Prologue: The Waiting Room- On the Bus, Spring 2015

Prologue: Kane Hall February 23rd- Anticipation, Trepidation, Empowerment and Song

Monday, February 23rd, at the UW's Kane Hall, where David Domke and friends deliver the last of 5 lectures on the Civil Rights era and Selma Alabama. 52 strong, we are getting ready to travel on a bus from Atlanta to Montgomery and points in between. Hundreds strong this evening, we are gathered to think about the history of the movement. But we are also gathered to be challenged to think about the movement today, because the battles are still being fought and the outcome is far from certain.  

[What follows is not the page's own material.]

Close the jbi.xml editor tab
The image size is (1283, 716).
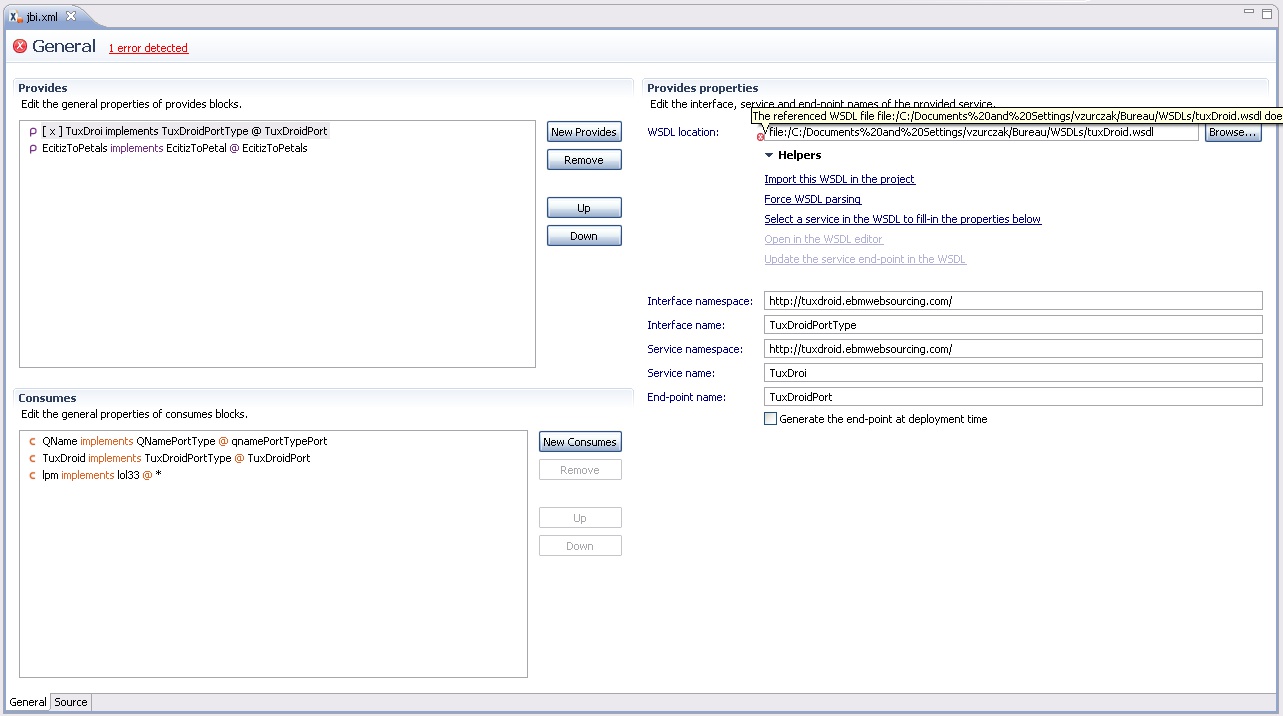(x=71, y=16)
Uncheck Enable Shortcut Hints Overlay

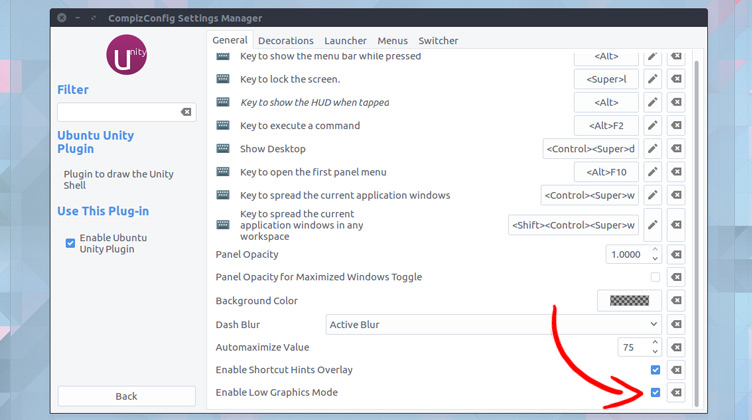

The bus is warming up. We mingle in an integrated waiting room.

Black and white, young and old, we are joined by our hopes and fears, but we are together. 

 In a not too distant past, we would not have been together.  We would have waited apart, whites in one room, blacks in another.  This unnatural division, built on fear and hate, shaped the culture and shaped the souls of the people who lived in that culture. 

 It isn't hard to imagine the emotions that built the society.   Even now, that fear and hate seems palpable, though better disguised.

I have avoided the south. I fear the hatred will infect me.  I fear it will get on the tips of my fingers, curl itself around my ears, snake its ways up my nostril and suck the air from my lungs.   

But I am already stained.  it is unavoidable.

I can taste it still and see it still.  It yet reveals itself in the slight sneer around the corner of a mouth, in the flicker of an eye, the arch of an eyebrow, an odd comment.

The bus is ready and we will ride out together on the pilgrimage, 

with lingering ghosts to haunt our journey.